> Written instruction:
Write out the data exactly, from the line containing "You are a computer-use" through the end, including both. Omit the pictures.

> Listing:
==============================
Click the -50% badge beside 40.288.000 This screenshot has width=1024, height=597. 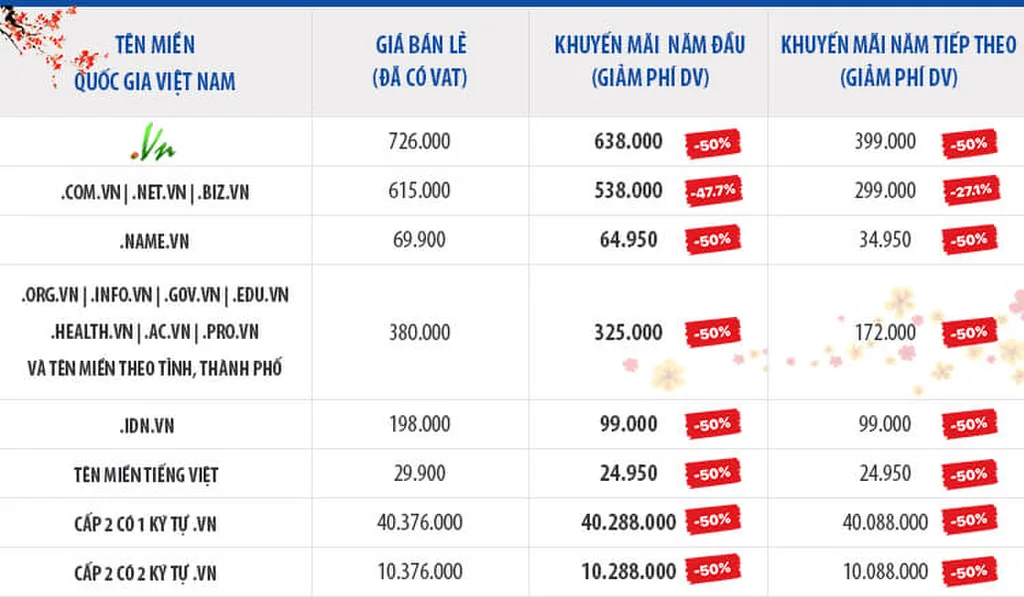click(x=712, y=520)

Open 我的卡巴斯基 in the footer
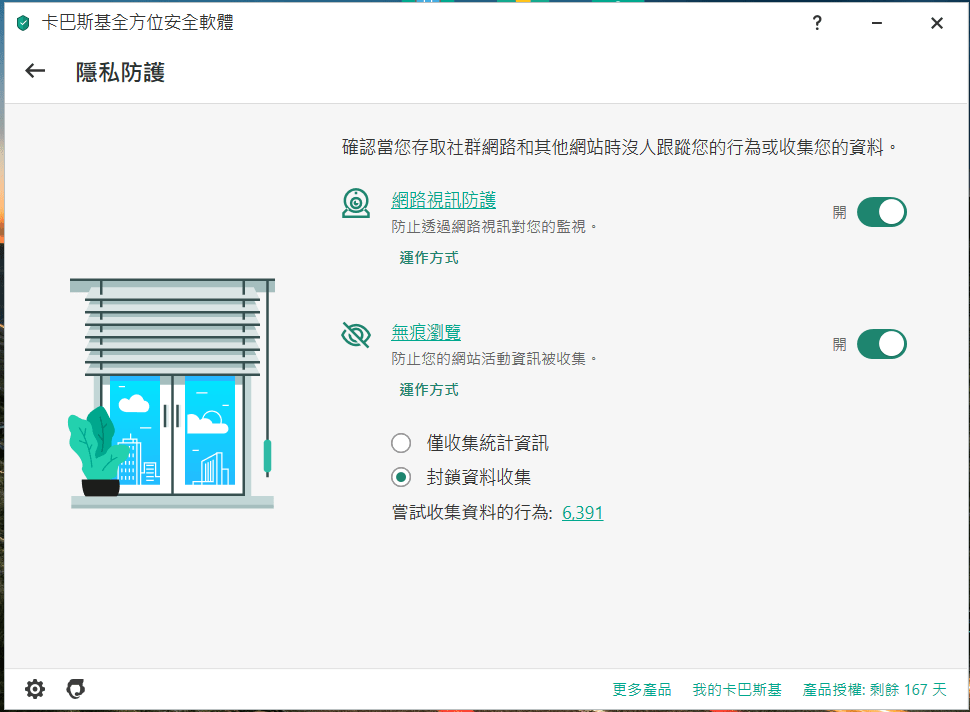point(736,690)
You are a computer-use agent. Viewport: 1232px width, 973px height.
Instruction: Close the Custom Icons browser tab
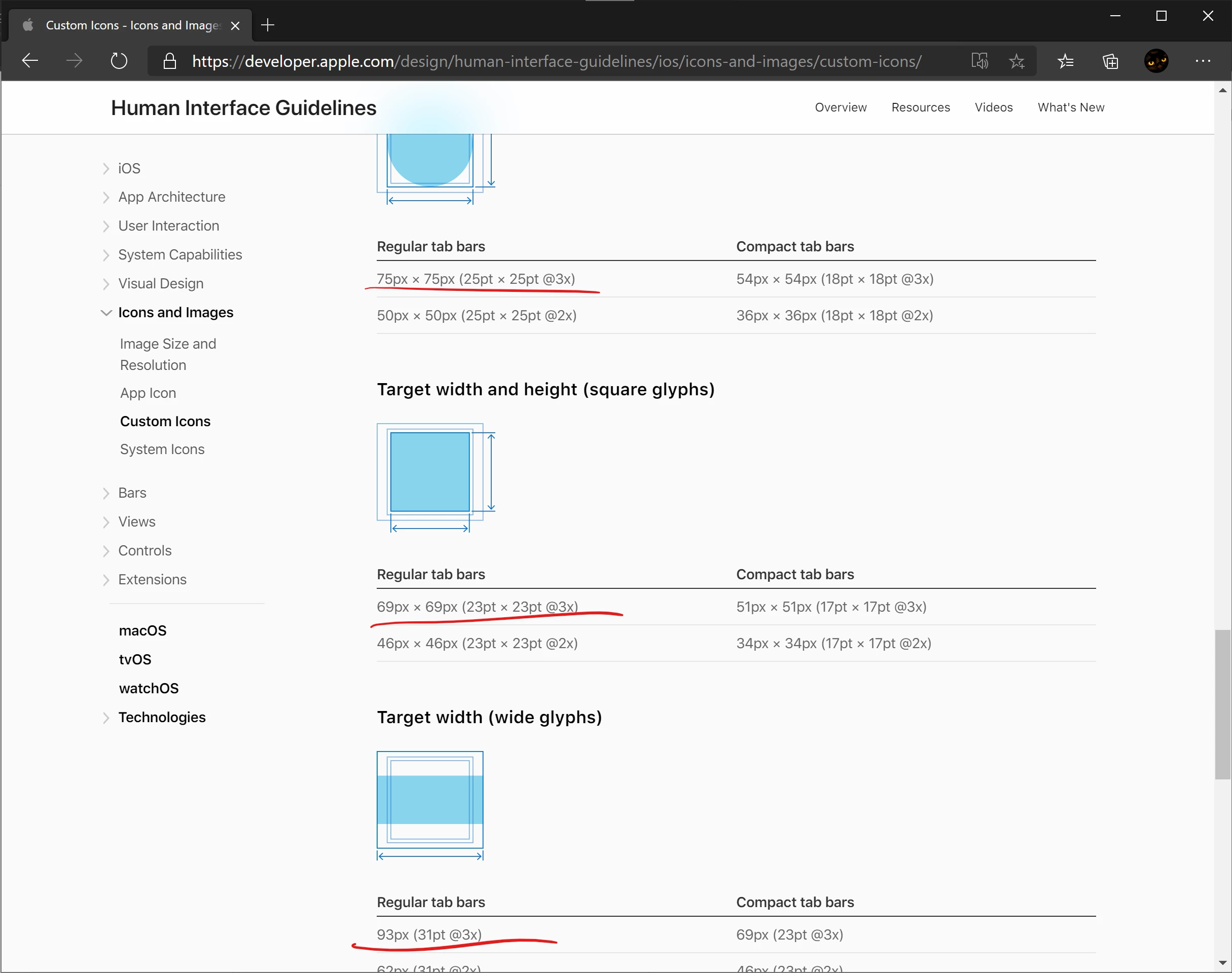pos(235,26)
==============================
> The reply:
You are a computer-use agent. Viewport: 1232px width, 973px height.
Instruction: Close the Custom Icons browser tab
pos(235,26)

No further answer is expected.